After so many years of working with the same curriculum, I sometimes need to be convinced of the benefit of learning something new. I’m relatively sure many students feel the same way. So when it came time to expand the curriculum to include vectors, I was resistant. However, a little research pointed out that many of my interests could benefit from understanding vectors.Of course, vectors are found in science and engineering, but those disciplines have never prompted me to learn vectors in the past. A math class problem made me realize that the football quarterback is thinking in vectors when calculating where to throw the ball and how much force to use to get it to the intended receiver. In my youth, I thought of being a weather forecaster, and now I discover that vectors are needed to draw wind maps. Fats Domino, famous pool player, was expert in calculating vectors to “drop the 5 ball in the corner pocket” by first hitting it with the 10 ball. In helping a student study for the police exam, I found that investigators use vectors to describe the details of an accident.

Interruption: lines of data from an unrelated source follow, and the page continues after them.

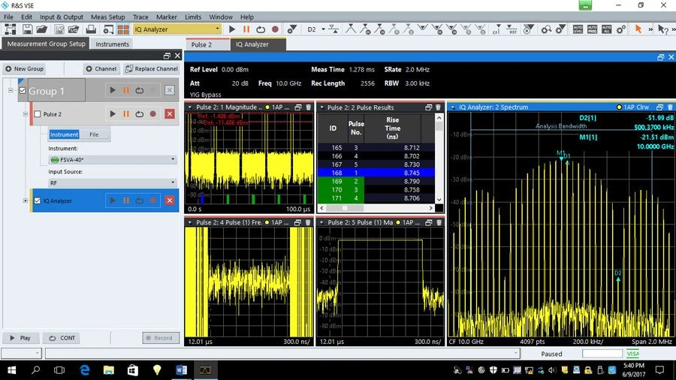Uncheck the IQ Analyzer channel checkbox

coord(38,201)
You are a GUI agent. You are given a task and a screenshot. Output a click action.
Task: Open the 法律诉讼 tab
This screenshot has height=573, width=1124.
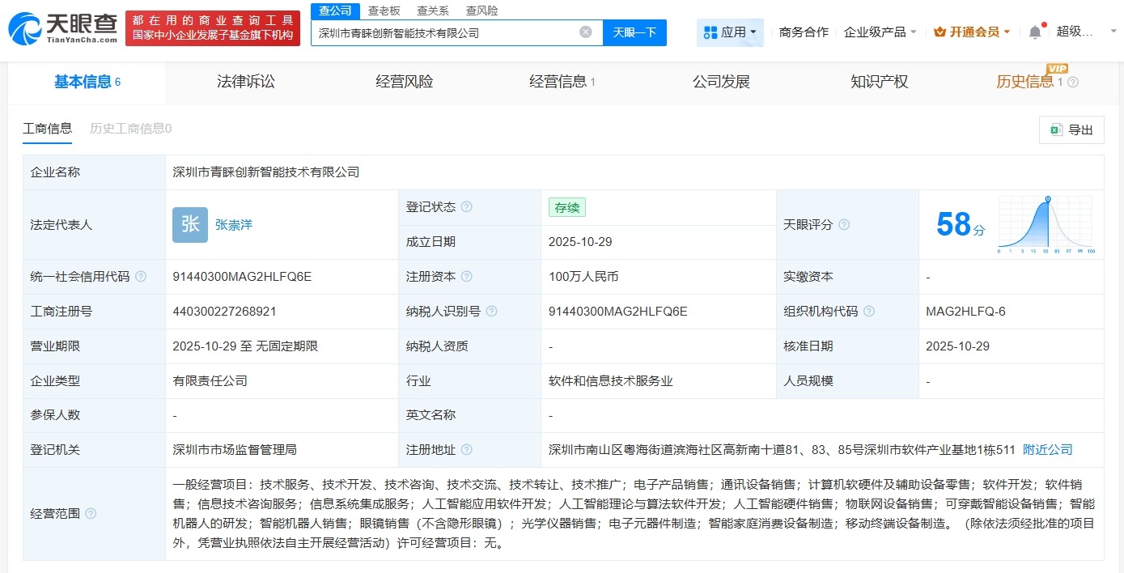[246, 81]
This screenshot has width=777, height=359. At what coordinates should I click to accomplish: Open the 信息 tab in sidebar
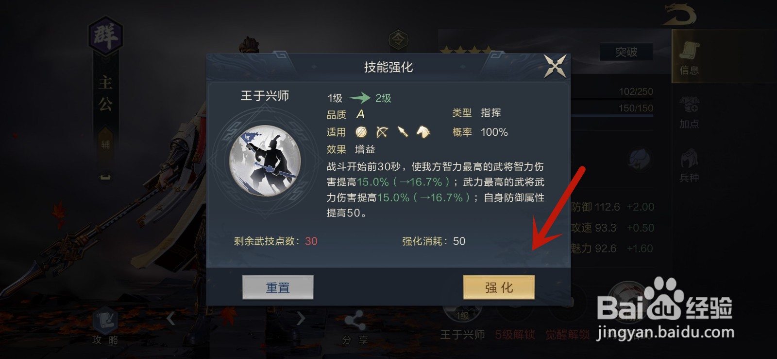coord(689,57)
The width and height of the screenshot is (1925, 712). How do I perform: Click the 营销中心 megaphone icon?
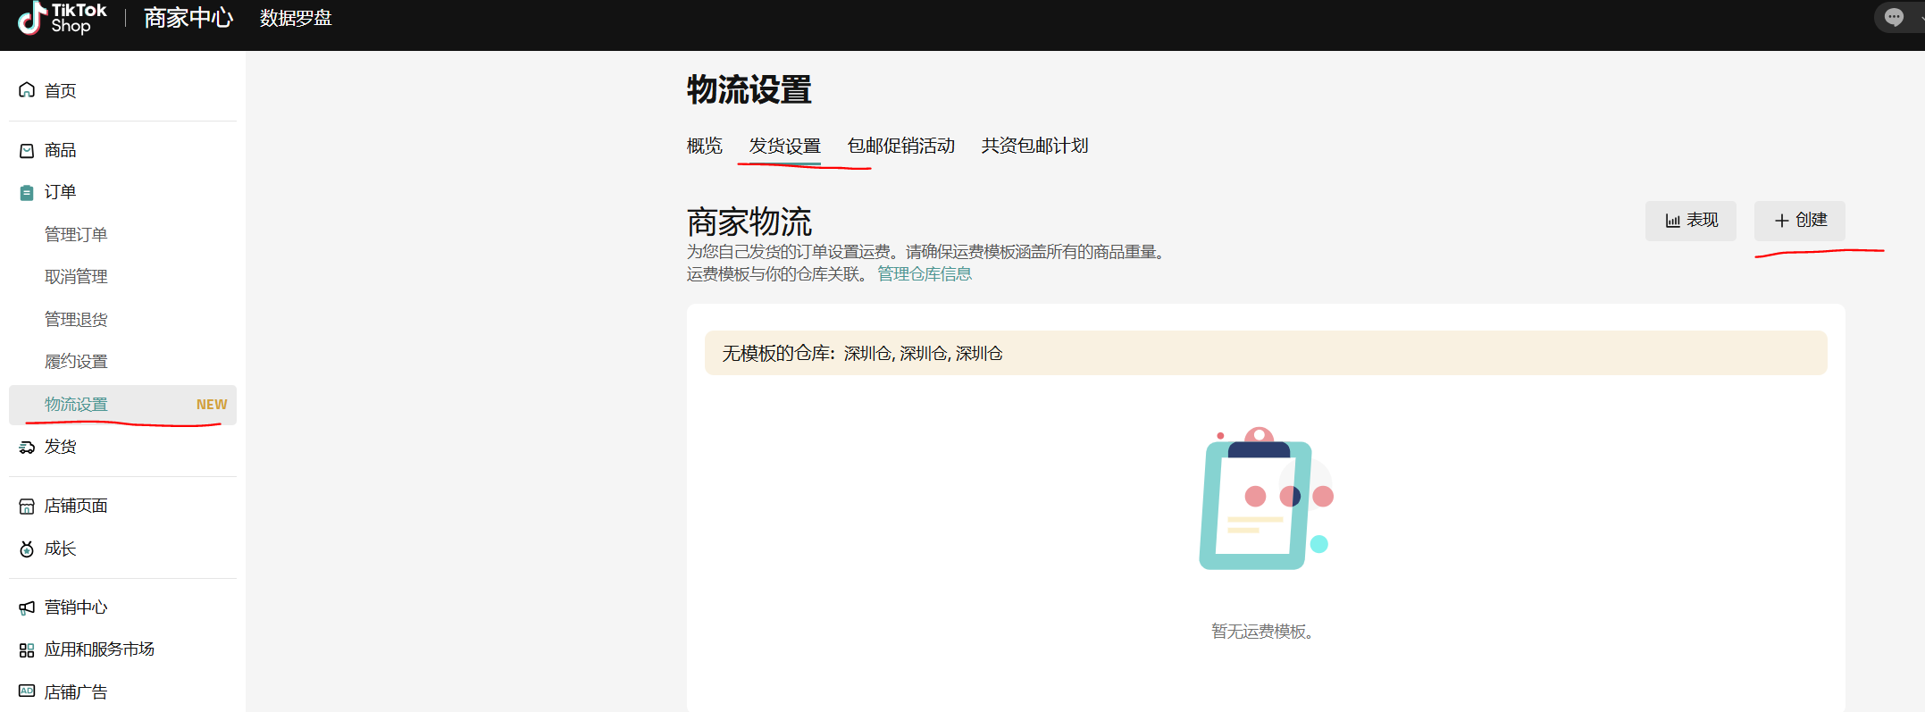[x=27, y=608]
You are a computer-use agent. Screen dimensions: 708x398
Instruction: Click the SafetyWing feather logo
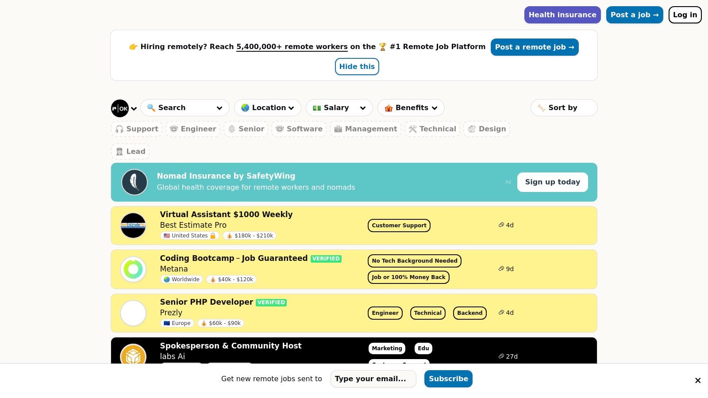click(x=135, y=182)
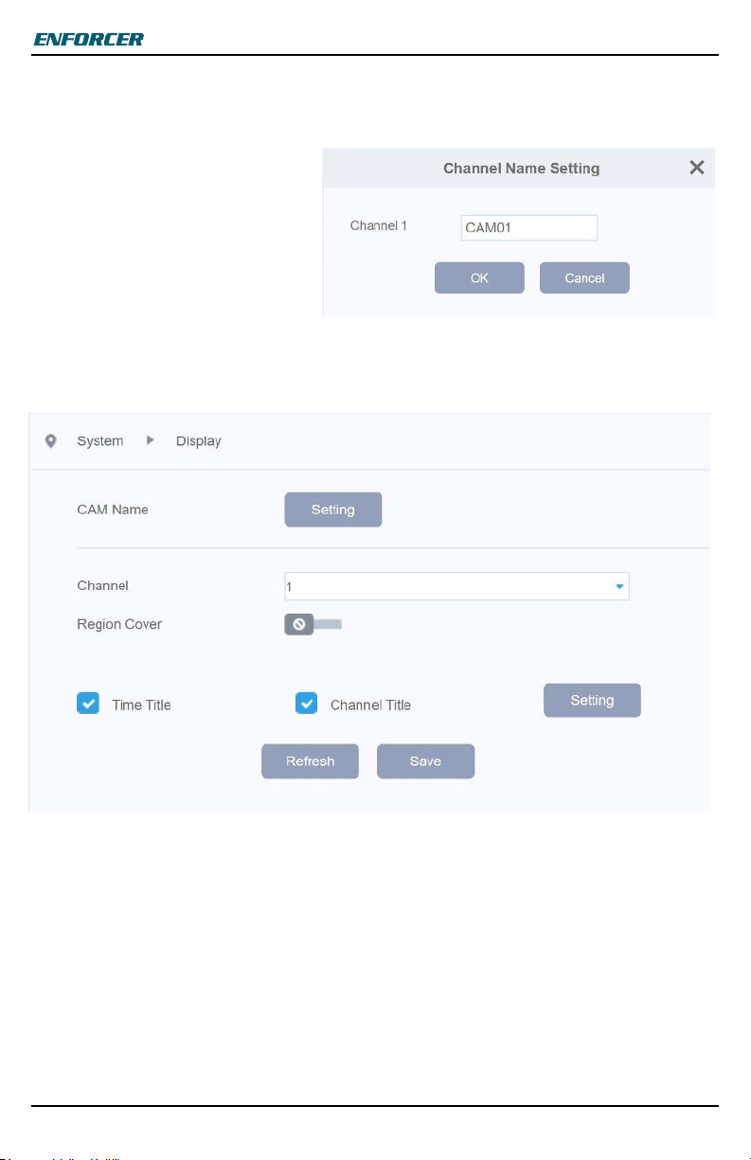Screen dimensions: 751x1160
Task: Click the Region Cover label
Action: click(119, 625)
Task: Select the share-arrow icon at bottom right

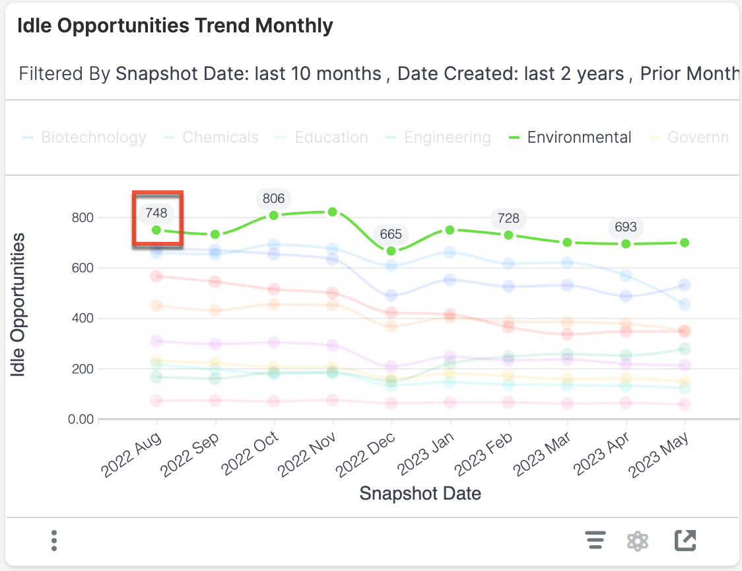Action: tap(685, 540)
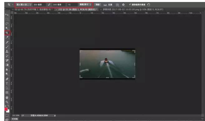Select the Eyedropper tool
This screenshot has width=205, height=121.
click(x=7, y=37)
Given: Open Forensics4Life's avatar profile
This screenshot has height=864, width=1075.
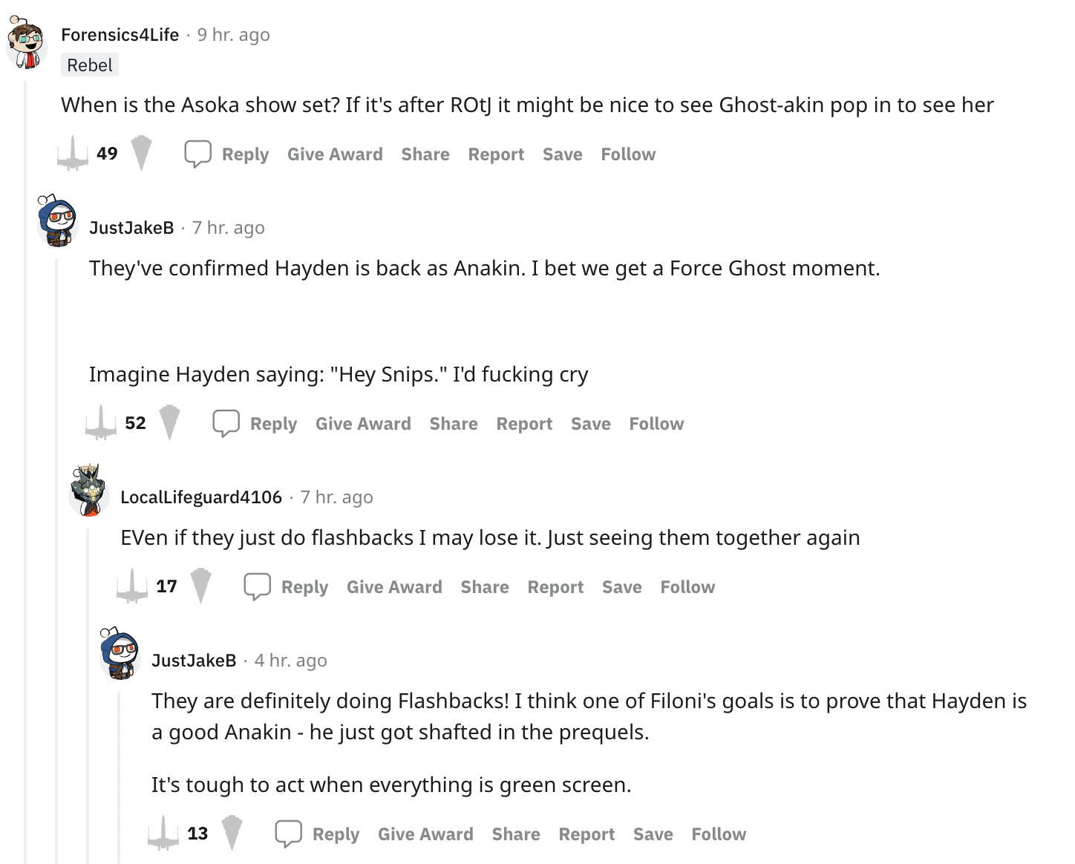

Our trigonometric experience with triangles is useful in determining the outcome of opposing forces described as vectors. For example, you want to swim across the Rock River. There's a spillway about 100 yards downstream from where you are. Considering the rate at which the water is flowing, can you swim to the other side before falling over the spillway and possibly incurring bodily harm? We never thought about this when we, as teens, were swimming across the river, but maybe we should have.

Wow, maybe vectors ARE worth learning to prepare for a wide variety of experiences and careers. So let’s get started...

#### WHAT IS A VECTOR?

In its most general description, a vector is a line which demonstrates 2 characteristics:LENGTH (called "magnitude")

and

DIRECTION, indicated by an arrow head at its terminal end

Here's a vector drawn on the coordinate plane:

It starts a S(1,2) and ends at T(6,5).

To find the Cartesian coordinates that would name this vector if it started at (0,0), we would subtract:

T - S

and, in this example, get (5,3). From these coordinates, we can calculate the MAGNITUDE by using the Pythagorean Theorem:

magnitude, ||ST|| = √ (x^2 + y^2) = √ (5^2 + 3^2) = √( 34)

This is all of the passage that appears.